There have always been two schools of time travel fiction. The larger school revels in paradoxes and messing about with history, closer to a kind of adventure fiction. The other school, much smaller, uses the trope to explore the psychology and spirituality of its characters. I’m thinking Silverberg’s Up the Line and Moorcock’s Behold the Man and Aldiss’s Cryptozoic. Bailey mines this latter vein with exquisite delicacy in “Mating Habits of the Late Cretaceous.” A couple on the outs with each other, Peter and Gwyneth, go on a dino-safari to save their marriage, but the events at the resort start to resemble a certain Hemingway tale rather than a second honeymoon.
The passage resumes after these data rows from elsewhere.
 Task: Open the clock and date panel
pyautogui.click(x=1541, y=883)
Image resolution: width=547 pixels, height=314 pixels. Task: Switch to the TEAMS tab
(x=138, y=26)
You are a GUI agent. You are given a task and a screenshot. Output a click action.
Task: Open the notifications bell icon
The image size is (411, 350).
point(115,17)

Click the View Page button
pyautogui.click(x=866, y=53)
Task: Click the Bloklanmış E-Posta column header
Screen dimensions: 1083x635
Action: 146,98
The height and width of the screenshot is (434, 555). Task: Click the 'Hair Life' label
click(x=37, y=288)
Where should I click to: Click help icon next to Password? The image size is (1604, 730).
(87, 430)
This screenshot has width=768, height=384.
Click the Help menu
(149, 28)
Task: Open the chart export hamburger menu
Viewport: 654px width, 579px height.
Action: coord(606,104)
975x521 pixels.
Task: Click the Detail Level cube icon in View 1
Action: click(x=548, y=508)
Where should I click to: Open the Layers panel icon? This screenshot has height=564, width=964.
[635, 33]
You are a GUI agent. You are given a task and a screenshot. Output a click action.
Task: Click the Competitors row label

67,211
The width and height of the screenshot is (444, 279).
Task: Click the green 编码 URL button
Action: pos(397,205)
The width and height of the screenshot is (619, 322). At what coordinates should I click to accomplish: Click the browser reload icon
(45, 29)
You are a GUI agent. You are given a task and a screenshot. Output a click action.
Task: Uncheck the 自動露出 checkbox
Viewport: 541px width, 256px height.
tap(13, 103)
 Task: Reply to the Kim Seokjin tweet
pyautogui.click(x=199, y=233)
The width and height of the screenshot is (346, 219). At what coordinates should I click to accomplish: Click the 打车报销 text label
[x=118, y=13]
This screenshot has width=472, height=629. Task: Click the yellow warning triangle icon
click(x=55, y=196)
The stark mimetic power of “A Rumor of Angels,” with its dusty, Steinbeckian heat and poverty, climaxes in a totally organic but still unexpected supernatural fashion. Runaway boy Tom Carver finds himself uneasily adopted by the Overton family, whose own son Charlie begins to dote on Tom. But Tom’s destiny seems to take him away from all he loves and those who love him in return.
Bailey melds the kind of Warner Brothers pre-code grittiness of those “career girl encounters the sordid details of life” films with the New Weird ambiance of a China Miéville tale in “Eating at the End-of-the-World Café.” The city of Acheron, full of damned souls, hosts our stressed and desperate heroine, Eleanor, a waitress struggling to keep her life together and to care for her sick child. Pushed to the wall, Eleanor eventually visits the infernal pit at the center of the city, where a certain bargain awaits, to be taken or disdained.
“Lightning Jack’s Last Ride” reminds me of primo Roger Zelazny crossed with Ellison’s “Along the Scenic Route.” In a crumbling future, gasoline is at a premium and organized gangs go after tankers. Narrated by Gus, a fellow who is “sidekick” to Lightning Jack (an always productive strategy, the off-center POV), the tale blends action-movie thrills with more intimate matters of the heart.
If Kit Reed had collaborated with Steve Aylett, the result might resemble “Troop 9,” Bailey’s account of a Girl Scout squad that goes dingo. Unapologetically presenting the irrationality of the girls as a given, the story plays mercilessly with Tarzan riffs and has resonance with all those tales of angry survivalists eluding authorities in the wilderness.
Finally, in a piece that neatly bookends the opener, I detect a masterful homage to J.G. Ballard’s Vermilion Sands in the title story, which takes place in a decadent art community named “Cerulean Cliffs.” A slow entropic fadeout besieges the folks gathered in the resort, causing them to face their true motivations for the first time.
Throughout all these fictions, however varied their subject matter or atmosphere, Bailey exhibits his compassion for and comprehension of his characters, his inerrant sense of choosing just the right words, and his determination to make all the matter of fantastika over afresh. Such a book makes one hope that our genre still has a future.